Triggers for Ketoacidosis:

Poor diabetes management is one of the trigger for DKA. Missing one or more insulin dose, or not using the right amount of insulin can lead to DKA in people with diabetes. An illness or infection such as pneumonia and urinary tract infections or certain drugs can also prevent your body from using insulin properly which can lead to DKA.
Other possible triggers include:

  • stress
  • a heart attack
  • severe dehydration
  • misusing alcohol
  • fasting and malnutrition in people with a history of excessive alcohol consumption
  • certain medications
  • misusing drugs, especially cocaine
  • acute major illnesses, such as sepsis, pancreatitis, or myocardial infarction

Diagnosis of Ketosis and Ketoacidosis:

Diabetics who are losing weight will have often have low to moderate levels of ketones. But if your blood sugar is managed well and are within normal ranges, your risk for diabetic ketoacidosis will not increase. Your risk for DKA increases as your ketone levels rise and your blood sugar is above 250mg/dL.
Either a blood test is done to detect the level of ketones in your blood or a a urine test can also help determining the level of ketones. Diagnosis of ketosis or DKA is confirmed using level of ketones.
If the levels of ketone is less then 0.6 mmol/L in urine, it is considered as normal. If the level is  greater then 0.6 mmol/L, it is the beginning ketosis. Nutritional ketosis if the range is 0.6 to 3 mmol/ and Starvation ketosis if it is greater then 3 to 5 mmol/L. You are at high risk for ketoacidosis if blood sugar is greater than 250 mg/dL and ketone level is greater then 5mmol/L in your urine.

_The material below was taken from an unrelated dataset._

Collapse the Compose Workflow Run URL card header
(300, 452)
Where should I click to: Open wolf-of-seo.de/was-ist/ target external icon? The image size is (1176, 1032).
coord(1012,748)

You are diagnosed with DKA if the level is greater then 10 mmol/L and seek medical attention immediately.
If the ketone level is less then 0.6 mmol/L in your blood, it is considered as normal to low. If the level is  greater then 0.6 mmol/L, it is the beginning ketosis. If the level is between 0.6 to 1.5 mmol/L, you are at moderate risk of developing DKA. 1.5 to 3.0 mmol/L is considered as high risk for DKA and you are diagnosed with DKA if the level is greater then 3 mmol/L and seek medical attention immediately.
You can test your blood sugar and ketones with over-the-counter test kits at home. Your blood sugar can be tested using a blood test strip, and you can test for ketones using a urine test strip. When you place a dipstick into a clean catch of your urine, it will change colors based on the level of ketones in your urine.
Your doctor will perform a physical exam. Based on your symptoms and blood test result DKA or other complications of diabetes can be confirmed. Blood test is done to check your electrolytes, glucose, and acidity. A urine analysis for ketones, a chest X-ray, an electrocardiogram and other tests can be a part of the diagnosis.

Treatment of ketosis and ketoacidosis:

Treatment is not required if you have ketosis. But if you have DKA, treatment usually involves:

  • providing fluids by mouth or through a vein
  • replacement of electrolytes, such as chloride, sodium, or potassium
  • intravenous insulin until your blood sugar level is below 240 mg/dL
  • screening for other problems you may have, such as infection

DKA can improve within 48 hours of treatment. Keeping a log of medications, meals, snacks, blood sugar and ketones, can help you monitor your diabetes and prevent any possiblity of DKA in the future. Be especially alert for any possible symptoms of DKA if you are sick with a cold, the flu, or an infection.